Nojiko melihat sekelompok besar berjalan melewati jendela. "Genzo?" Dia berpikir sambil melihat pria di depan mengenakan seragam polisi. Dia melihat mereka menuju ke arah rumahnya dan rumah Nami. "Aku punya firasat buruk tentang ini." Dia berpikir dengan cemberut kecil.
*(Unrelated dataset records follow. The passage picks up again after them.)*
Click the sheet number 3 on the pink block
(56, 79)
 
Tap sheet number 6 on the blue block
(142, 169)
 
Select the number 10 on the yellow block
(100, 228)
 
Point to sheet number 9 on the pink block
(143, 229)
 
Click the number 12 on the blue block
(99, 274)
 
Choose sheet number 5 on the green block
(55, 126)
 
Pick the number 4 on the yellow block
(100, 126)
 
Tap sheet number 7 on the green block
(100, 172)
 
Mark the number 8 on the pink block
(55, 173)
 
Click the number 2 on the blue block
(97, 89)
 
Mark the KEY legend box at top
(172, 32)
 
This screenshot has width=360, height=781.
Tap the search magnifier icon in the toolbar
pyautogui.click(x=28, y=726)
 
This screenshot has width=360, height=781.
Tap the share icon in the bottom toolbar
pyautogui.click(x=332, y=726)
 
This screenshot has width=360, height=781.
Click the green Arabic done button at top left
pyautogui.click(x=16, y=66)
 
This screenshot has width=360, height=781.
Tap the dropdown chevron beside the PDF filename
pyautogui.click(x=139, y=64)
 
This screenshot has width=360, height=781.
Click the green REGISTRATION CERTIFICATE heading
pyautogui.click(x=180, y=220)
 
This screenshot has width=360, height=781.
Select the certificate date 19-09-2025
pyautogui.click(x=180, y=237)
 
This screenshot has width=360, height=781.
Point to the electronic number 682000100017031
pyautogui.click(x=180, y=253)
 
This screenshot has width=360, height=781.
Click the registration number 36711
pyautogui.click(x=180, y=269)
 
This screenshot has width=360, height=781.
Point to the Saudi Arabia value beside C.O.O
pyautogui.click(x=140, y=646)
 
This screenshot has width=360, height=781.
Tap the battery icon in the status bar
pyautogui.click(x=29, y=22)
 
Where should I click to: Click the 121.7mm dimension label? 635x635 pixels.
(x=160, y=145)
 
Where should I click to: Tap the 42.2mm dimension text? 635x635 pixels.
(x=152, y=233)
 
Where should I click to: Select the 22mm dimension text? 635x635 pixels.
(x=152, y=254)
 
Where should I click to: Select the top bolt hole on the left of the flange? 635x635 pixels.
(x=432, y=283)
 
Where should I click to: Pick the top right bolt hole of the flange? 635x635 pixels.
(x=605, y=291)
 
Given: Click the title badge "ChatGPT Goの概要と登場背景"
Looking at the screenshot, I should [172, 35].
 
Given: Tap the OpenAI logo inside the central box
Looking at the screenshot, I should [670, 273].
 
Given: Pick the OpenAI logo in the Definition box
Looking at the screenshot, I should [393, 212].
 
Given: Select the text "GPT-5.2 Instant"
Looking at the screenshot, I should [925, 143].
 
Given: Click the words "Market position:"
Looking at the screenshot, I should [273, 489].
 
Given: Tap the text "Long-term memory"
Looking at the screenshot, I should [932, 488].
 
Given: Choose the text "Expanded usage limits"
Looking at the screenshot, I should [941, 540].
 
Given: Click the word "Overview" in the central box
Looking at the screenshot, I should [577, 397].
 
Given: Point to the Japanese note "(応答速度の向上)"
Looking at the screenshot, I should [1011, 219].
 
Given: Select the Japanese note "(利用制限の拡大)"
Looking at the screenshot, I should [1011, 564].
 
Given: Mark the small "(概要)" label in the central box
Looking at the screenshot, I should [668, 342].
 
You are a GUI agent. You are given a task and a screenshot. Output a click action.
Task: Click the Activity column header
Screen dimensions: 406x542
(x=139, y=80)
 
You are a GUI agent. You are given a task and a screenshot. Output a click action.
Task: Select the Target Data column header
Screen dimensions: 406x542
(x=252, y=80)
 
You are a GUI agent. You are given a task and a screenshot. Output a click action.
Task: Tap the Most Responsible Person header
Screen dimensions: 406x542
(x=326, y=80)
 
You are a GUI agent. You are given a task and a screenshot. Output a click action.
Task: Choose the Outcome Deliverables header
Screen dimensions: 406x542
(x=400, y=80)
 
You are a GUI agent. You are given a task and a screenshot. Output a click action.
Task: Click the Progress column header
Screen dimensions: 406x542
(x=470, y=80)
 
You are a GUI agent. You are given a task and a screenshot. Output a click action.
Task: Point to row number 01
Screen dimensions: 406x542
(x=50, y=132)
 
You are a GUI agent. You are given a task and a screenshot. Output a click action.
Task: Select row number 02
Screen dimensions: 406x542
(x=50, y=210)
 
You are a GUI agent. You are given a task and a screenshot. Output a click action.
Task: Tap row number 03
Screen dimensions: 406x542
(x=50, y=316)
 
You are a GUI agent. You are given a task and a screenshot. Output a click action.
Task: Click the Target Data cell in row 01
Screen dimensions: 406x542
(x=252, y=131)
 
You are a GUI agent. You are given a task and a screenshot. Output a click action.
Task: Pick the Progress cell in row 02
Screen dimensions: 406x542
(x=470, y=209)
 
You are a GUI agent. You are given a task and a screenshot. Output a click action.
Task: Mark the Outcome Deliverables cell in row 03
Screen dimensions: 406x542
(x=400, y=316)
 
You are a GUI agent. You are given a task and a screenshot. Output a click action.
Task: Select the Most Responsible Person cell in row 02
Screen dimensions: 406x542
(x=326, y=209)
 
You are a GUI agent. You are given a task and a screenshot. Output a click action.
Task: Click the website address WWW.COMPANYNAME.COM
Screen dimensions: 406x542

"Hah, aku ingin tahu apa yang dilakukan Marinir di sini?" Dia bertanya sambil berpikir, "Maaf Natsu-san, tapi aku harus pergi." Dia berkata dengan tergesa-gesa sambil bangun dan berlari keluar pintu dan menuju ke arah yang dituju oleh Marinir.
__ADS_1
“Hmm ada yang tidak beres dengan para marinir itu terutama yang bau nya seperti tikus” ucap Natsu menyipitkan matanya sambil melihat keluar dan melihat Nojiko berlari ke arah para marinir. Berdiri dan mengenakan jaketnya, membayar makanannya dan Nojiko, dia mengencangkan bandananya berjalan keluar dan menghilang ke kerumunan.